請求項2の発明は、請求項1に記載の光造形装置であって、前記露光使用領域設定手段は、前記複数の露光解像度のそれぞれに対応する前記露光使用領域の設定を、当該露光解像度と前記単位変調素子のサイズと前記造形対象物において許容される造形誤差とに基づいて定まる、前記単位変調素子が結像する像の歪みの上限値に基づいて行う、ことを特徴とする。
請求項3の発明は、請求項2に記載の光造形装置であって、前記歪み分布は前記変調手段に備わる前記複数の単位変調素子それぞれについての光軸中心に位置する単位変調素子からの距離と、当該単位変調素子が結像する像の歪みとの関係を示しており、前記露光使用領域は、前記光軸中心に位置する単位変調素子を中心とし、前記歪み分布において前記歪みの上限値に相当する単位変調素子を超えない範囲で設定される、ことを特徴とする。

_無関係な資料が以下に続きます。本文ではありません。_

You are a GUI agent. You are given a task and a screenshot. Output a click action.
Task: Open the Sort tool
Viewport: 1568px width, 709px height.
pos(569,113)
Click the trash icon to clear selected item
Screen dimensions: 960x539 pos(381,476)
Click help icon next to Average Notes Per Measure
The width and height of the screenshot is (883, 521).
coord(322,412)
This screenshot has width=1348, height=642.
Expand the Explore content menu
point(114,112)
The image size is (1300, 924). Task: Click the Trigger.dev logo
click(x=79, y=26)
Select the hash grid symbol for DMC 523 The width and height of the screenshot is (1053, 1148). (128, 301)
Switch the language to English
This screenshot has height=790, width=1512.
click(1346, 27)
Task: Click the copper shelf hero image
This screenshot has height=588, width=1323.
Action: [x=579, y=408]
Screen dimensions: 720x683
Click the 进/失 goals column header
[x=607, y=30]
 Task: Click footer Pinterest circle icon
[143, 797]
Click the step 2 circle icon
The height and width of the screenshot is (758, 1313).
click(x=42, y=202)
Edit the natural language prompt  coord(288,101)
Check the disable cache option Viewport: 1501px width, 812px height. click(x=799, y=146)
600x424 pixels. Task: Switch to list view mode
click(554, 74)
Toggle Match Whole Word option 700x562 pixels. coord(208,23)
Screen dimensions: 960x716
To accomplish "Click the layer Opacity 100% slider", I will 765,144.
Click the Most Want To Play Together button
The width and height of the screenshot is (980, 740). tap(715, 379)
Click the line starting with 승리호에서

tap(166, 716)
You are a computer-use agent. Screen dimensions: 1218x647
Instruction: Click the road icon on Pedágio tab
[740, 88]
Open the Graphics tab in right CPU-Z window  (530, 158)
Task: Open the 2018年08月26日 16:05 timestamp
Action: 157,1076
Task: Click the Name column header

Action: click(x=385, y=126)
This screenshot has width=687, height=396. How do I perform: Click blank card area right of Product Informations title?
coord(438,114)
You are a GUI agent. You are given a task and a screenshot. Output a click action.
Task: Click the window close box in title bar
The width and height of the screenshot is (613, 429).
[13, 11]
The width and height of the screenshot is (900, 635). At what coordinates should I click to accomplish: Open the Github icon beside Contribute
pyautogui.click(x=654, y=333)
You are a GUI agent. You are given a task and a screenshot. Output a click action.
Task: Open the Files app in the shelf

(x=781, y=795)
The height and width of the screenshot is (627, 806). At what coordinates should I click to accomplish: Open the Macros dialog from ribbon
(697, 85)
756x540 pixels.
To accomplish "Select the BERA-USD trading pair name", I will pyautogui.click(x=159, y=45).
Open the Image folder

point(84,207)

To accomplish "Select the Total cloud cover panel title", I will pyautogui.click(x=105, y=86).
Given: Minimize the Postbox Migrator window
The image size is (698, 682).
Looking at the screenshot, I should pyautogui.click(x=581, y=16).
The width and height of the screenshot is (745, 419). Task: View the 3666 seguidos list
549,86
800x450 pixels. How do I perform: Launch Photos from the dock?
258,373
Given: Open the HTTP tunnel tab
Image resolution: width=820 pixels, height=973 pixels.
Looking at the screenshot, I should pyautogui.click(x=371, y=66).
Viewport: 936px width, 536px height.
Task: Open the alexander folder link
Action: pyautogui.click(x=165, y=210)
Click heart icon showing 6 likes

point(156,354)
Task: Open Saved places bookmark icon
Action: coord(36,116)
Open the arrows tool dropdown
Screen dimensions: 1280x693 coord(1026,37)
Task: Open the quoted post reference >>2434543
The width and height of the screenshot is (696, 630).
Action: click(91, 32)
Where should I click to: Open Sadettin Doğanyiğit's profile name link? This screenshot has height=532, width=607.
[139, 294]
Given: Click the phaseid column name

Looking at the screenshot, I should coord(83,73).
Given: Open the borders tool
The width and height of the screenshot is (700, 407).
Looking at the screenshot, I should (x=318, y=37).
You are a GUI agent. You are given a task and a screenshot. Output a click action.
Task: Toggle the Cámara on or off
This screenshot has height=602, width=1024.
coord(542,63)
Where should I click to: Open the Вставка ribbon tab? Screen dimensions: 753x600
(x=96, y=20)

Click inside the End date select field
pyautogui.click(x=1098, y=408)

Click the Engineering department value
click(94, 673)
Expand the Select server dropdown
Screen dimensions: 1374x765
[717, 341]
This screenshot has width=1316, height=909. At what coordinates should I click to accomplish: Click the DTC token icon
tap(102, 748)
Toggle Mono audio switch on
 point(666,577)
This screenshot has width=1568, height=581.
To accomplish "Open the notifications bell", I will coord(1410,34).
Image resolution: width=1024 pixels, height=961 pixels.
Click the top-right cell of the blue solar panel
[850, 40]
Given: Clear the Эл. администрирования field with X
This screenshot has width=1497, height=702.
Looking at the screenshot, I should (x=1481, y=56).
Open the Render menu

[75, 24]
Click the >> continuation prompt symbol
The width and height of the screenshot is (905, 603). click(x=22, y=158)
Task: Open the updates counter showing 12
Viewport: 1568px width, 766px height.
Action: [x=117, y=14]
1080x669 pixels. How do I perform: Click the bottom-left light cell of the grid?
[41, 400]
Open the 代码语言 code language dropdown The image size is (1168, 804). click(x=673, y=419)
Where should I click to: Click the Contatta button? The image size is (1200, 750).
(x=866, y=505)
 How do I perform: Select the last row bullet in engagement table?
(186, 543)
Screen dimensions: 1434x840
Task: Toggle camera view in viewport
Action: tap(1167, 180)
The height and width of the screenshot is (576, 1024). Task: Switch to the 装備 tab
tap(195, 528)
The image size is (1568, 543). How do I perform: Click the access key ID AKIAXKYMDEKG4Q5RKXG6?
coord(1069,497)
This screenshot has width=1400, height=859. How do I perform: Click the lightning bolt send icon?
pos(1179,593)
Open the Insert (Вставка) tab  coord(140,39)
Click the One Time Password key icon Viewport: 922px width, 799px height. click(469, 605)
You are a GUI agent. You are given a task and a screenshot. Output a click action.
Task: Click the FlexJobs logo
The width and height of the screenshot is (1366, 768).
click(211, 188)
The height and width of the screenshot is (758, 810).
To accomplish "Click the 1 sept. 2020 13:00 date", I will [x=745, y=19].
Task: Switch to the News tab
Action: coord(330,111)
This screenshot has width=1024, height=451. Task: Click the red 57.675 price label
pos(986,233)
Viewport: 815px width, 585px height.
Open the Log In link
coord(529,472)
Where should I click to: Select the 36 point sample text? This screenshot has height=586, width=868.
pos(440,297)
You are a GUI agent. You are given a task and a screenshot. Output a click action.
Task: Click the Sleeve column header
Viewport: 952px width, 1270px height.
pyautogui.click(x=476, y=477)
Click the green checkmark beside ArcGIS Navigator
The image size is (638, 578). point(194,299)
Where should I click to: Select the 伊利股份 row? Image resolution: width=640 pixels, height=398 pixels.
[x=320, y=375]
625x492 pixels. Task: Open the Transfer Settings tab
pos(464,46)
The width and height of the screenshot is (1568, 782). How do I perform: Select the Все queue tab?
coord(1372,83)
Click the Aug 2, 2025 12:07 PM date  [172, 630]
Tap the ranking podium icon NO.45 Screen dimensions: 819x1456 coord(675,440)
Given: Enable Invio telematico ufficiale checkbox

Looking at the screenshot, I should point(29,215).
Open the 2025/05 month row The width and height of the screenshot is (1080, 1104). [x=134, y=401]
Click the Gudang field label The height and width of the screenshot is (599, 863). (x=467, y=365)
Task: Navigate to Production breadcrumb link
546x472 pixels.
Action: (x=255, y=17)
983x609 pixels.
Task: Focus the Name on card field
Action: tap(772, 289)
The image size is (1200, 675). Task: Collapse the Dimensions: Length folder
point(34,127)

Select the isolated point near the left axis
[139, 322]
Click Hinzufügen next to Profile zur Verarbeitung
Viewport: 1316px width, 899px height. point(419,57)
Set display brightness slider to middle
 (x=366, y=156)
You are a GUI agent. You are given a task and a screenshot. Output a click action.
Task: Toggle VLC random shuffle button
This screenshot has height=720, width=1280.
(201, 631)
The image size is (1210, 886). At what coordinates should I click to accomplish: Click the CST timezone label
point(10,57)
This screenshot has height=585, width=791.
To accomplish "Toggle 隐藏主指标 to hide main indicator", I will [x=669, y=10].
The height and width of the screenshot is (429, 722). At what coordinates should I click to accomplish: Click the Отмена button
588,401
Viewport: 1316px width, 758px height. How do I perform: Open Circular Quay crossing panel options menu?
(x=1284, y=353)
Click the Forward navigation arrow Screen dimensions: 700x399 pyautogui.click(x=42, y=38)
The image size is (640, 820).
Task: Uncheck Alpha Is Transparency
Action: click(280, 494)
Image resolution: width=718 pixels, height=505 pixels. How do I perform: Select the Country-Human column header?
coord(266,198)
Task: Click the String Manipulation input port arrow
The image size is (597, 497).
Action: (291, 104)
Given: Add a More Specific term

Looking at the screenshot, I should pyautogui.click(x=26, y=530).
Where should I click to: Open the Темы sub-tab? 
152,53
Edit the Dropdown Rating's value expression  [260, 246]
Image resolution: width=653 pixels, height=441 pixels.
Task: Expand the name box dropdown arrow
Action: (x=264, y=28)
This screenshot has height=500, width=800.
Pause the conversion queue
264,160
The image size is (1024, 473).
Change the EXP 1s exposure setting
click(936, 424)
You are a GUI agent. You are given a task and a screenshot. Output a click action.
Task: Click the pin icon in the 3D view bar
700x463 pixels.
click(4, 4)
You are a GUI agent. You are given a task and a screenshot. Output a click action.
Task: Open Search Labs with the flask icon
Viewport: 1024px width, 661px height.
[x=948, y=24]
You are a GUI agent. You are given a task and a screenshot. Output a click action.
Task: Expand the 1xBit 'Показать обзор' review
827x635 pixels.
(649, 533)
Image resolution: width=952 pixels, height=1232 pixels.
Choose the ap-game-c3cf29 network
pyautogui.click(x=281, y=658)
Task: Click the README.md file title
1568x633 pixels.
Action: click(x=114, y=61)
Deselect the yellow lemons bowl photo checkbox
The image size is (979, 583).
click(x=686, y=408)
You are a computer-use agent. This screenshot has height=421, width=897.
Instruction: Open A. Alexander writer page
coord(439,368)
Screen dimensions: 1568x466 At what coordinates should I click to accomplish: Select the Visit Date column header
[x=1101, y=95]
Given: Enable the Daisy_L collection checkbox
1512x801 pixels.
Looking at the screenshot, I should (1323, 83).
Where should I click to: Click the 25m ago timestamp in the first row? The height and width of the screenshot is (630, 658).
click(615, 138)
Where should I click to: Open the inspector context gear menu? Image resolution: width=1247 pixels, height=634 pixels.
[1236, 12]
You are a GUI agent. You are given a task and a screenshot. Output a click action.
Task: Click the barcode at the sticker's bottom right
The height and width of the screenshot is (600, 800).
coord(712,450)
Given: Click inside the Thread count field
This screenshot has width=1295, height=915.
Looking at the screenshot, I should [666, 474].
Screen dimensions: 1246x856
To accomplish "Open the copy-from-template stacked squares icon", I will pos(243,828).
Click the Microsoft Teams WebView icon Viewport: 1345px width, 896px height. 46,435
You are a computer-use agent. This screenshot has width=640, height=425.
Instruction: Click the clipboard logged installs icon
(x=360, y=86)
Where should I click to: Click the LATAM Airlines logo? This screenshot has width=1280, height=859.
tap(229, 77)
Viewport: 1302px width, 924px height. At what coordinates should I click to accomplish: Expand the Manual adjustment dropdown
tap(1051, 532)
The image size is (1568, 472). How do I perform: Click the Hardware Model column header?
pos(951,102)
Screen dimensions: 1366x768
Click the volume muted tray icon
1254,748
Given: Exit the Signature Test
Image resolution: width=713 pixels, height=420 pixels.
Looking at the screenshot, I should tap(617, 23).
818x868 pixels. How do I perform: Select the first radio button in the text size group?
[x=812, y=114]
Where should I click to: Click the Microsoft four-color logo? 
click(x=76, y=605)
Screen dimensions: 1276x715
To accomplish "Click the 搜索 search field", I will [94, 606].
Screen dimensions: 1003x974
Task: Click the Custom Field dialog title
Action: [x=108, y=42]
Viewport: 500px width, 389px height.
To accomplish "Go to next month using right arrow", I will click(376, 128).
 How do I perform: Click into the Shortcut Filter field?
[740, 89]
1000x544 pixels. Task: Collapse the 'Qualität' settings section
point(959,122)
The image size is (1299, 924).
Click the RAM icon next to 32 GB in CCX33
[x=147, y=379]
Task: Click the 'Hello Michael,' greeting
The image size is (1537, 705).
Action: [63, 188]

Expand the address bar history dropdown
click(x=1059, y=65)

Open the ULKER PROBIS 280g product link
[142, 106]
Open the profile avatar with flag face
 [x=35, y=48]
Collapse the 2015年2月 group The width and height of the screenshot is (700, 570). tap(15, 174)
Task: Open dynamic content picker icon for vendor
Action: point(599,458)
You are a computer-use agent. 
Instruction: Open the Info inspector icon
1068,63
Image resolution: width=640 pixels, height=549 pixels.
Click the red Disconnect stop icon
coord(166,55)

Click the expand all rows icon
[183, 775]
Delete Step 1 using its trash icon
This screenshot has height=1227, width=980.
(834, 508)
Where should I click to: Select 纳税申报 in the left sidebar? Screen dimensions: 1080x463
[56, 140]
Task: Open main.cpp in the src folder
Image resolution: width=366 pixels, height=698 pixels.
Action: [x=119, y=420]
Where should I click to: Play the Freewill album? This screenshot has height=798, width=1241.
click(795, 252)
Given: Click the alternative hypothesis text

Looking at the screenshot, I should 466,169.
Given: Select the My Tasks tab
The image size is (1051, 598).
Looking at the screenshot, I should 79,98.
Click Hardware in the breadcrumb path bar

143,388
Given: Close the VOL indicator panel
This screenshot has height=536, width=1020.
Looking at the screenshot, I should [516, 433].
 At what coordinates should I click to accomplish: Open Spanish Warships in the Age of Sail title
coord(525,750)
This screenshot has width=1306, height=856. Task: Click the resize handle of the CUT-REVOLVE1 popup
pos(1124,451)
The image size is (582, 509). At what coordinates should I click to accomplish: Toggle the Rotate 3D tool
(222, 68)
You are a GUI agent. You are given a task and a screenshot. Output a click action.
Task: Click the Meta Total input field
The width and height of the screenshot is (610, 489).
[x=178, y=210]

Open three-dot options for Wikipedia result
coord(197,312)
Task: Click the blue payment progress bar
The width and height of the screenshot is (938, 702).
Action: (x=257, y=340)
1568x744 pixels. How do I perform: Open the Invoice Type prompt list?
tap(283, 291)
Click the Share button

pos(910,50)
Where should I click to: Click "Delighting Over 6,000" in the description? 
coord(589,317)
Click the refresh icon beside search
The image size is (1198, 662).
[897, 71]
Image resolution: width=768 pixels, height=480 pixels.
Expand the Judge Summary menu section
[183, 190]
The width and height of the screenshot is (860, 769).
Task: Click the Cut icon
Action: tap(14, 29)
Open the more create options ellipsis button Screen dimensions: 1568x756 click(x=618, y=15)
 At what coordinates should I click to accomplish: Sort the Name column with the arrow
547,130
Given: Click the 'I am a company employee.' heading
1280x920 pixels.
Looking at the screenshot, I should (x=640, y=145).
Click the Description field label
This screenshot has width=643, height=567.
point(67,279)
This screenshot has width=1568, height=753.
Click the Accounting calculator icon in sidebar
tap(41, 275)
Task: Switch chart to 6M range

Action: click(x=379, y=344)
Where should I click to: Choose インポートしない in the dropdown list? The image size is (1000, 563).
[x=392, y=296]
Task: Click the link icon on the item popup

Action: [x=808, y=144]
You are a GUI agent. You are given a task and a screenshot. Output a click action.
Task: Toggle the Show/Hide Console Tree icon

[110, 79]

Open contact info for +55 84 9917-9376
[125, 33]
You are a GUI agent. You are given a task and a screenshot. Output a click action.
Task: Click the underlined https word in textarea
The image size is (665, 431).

請求項4の発明は、請求項1ないし請求項3のいずれかに記載の光造形装置であって、前記部分領域が前記単位変調素子のそれぞれによって像形成される範囲である露光画素と合致するように定められてなる、ことを特徴とする。
請求項5の発明は、請求項1ないし請求項4のいずれかに記載の光造形装置であって、前記光源から発せられ前記変調手段によって変調された光が前記露光位置において結像する像を撮像する撮像手段、をさらに備えることを特徴とする。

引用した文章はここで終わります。